There’s a new book out called Design and the Creation of Value which at an eye watering £85 probably isn’t going to make it on to my reading list straight away but the review illustrates a point I’ve been thinking about a lot recently.
“Moral or ethical value seems to have limited relation to design.” writes John Heskett.
I’ve been thinking about values a lot. Societal values as expressed by technology, design, artefact, building work, innovation. Every act of creation is a reflection of a time and a place. A time and place could be expressed in terms of values.
We don’t value the environment, so we pollute it. We don’t value others equally, so we discriminate against them. We don’t value weakness, so we punish the weak. We don’t value restraint, so we design for excess.
The Facebook/Cambridge Analytica relationship was designed for a world of excess, discrimination, and exploiting weakness, digital addiction, lack of digital skills, lack of digital education. I’m sure the people at both those organisations use words like design, user-centered design, customer experience. But the result, the work done, is designed for a set of values which can only exist right now.
I was in the same room the other day as someone from the Design Council. That took me back to my first summer in London in 2005. Back then, I was interning as part of their team, designing services to help low-income households reduce their energy consumption. What this person had to say in 2018 was exactly the same as in 2005. Design is a good, useful tool for British businesses. Design is good. Good design is good, bad design is bad. Etc. etc. etc.
I started to wonder if our relationship with the design industry would change if we changed how we describe it and its individual components. What if we described industrial design as:
Taking advantage of the latest engineering and marketing techniques to exploit consumers psychologically and sociologically into purchasing a company’s newest product regardless of whether they can afford it or not, perpetuating an agenda of economic growth through conspicuous consumption and increasing personal credit risks.

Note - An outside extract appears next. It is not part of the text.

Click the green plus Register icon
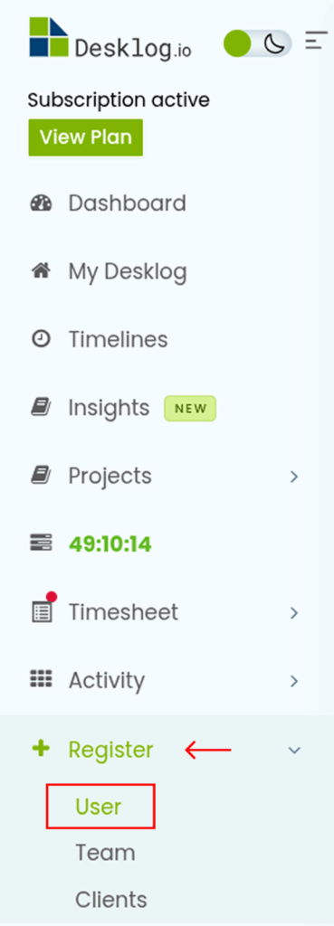The width and height of the screenshot is (334, 926). pyautogui.click(x=41, y=749)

or human-centered technology (such as Uber, Airbnb) as:
Making technologically-enabled social and economic change acceptable to a middle class population, disengaging them socially and politically from the employment and wider impact of their purchase on less wealthy populations.
These two definitions are written in jest of course, but I’m a big fan of thinking about impact across other themes in design than just materials, supply chain and aesthetics. If we can’t think more horizontally, I don’t think design has a future as a serious middle man between different professions. The professions we enable need to change though and instead of talking across engineering and the arts, we need to talk economics, philosophy, social impact and environmental impact. Let’s do more and take on more, not less.